"Most of the potential vaccine developers are optimistic the vaccine would be ready by year-end, ” Pharmaniaga's Mohamed Iqbal said at a press briefing.
KUALA LUMPUR: Pharmaniaga Bhd, a frontrunner to secure the government’s contract to repackage and distribute Covid-19 vaccine, said it will not be making a substantial investment for the bottling of the vaccine at its plant in Puchong.
Acting managing director Mohamed Iqbal Abdul Rahman said the investment for the fill-and-finish process would be around RM2mil.
He added that the vaccine is suitable to be bottled at the company’s facility in Puchong as it is a sterile liquid injection plant.
“There has to be a sterile environment for the vaccine to be bottled. We already have it, and it is furthermore a good manufacturing practice-approved plant. We can bottle the Covid-19 vaccine immediately once it is ready. Our capacity is around 10 million doses per month on 10 doses vial.

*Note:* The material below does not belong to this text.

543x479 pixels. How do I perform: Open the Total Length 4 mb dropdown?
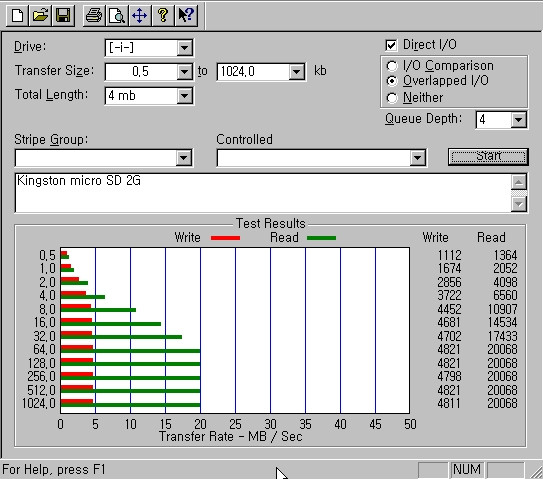point(184,96)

“I expect the vaccine to be available either by the first or second quarter of next year as it is in clinical trial in some countries. Most of the potential vaccine developers are optimistic the vaccine would be ready by year-end, ” he said at a press briefing.

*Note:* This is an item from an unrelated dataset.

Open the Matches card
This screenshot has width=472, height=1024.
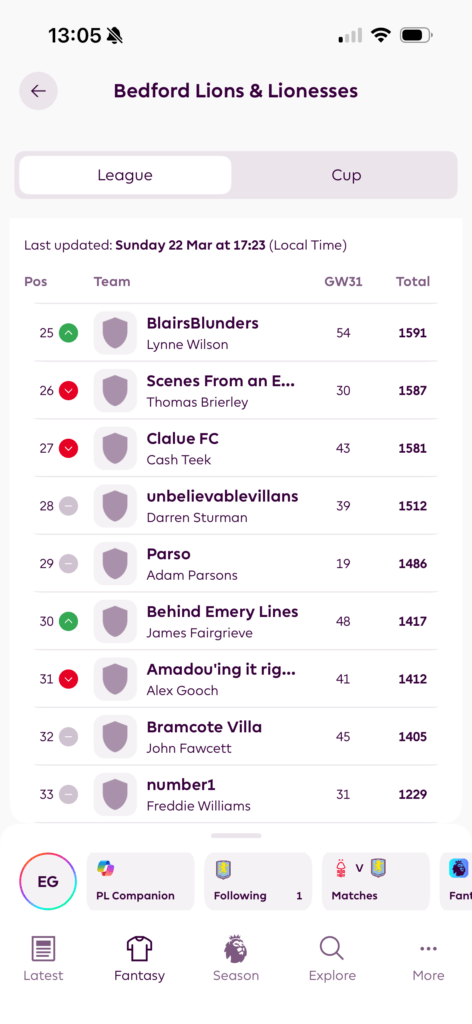click(375, 881)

Last month, Science, Technology and Innovation Minister Khairy Jamaluddin said the government had agreed for the facilities owned by Duopharma Biotech Bhd and Pharmaniaga to be used for the bottling of the vaccine.

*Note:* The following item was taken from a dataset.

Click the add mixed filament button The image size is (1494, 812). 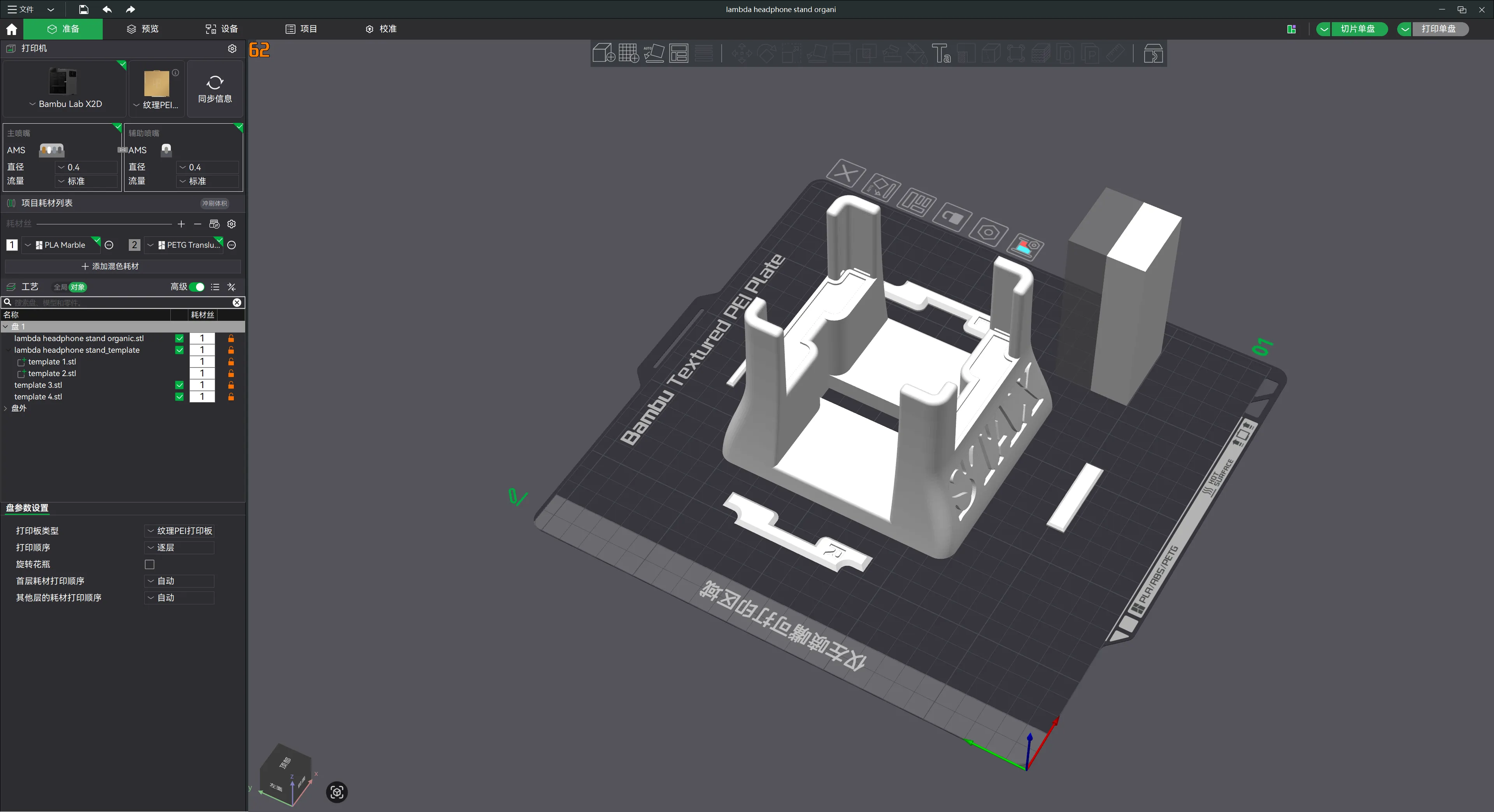tap(110, 266)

The largest pharmaceutical company registered a 3.7% increase in net profit to RM9.61mil for the second quarter ended June 30,2020 compared to a year ago.
This was achieved on the back of a turnover of RM646mil, from higher sales of personal protective equipment due to the ongoing pandemic.
Net profit for the first half of the financial year rose 10.8% to RM32.02mil, as compared to the same period last year.
As a result of the strong financial performance, the board has declared a second interim dividend of 2.5 sen per share, which will be paid on Oct 6,2020 to shareholders on the register as at Sept 8,2020.
As for the company’s financial performance this year, Mohamed Iqbal said the more important thing now is to ensure the normalisation of its activities, adding that Pharmaniaga wanted to grow its business in the government and private sectors.
On the over-the-counter segment, he said the company planned to expand its product range and would do this either by in-house initiative or by farming it out to other manufacturers.
He said its participation in new tenders, including government hospitals, is ongoing. The company currently has a concession of 740 products involving logistics and distribution.
On the prospect of the pharmaceutical industry, Mohamed Iqbal noted that it is a recession-proof one.
Although there is competition, the industry would continue to grow, he said, adding that the government had increased about 6% of expenses in the healthcare sector under the last budget.
Moving forward, he said the company planned to expand in niche manufacturing and digitalisation initiatives.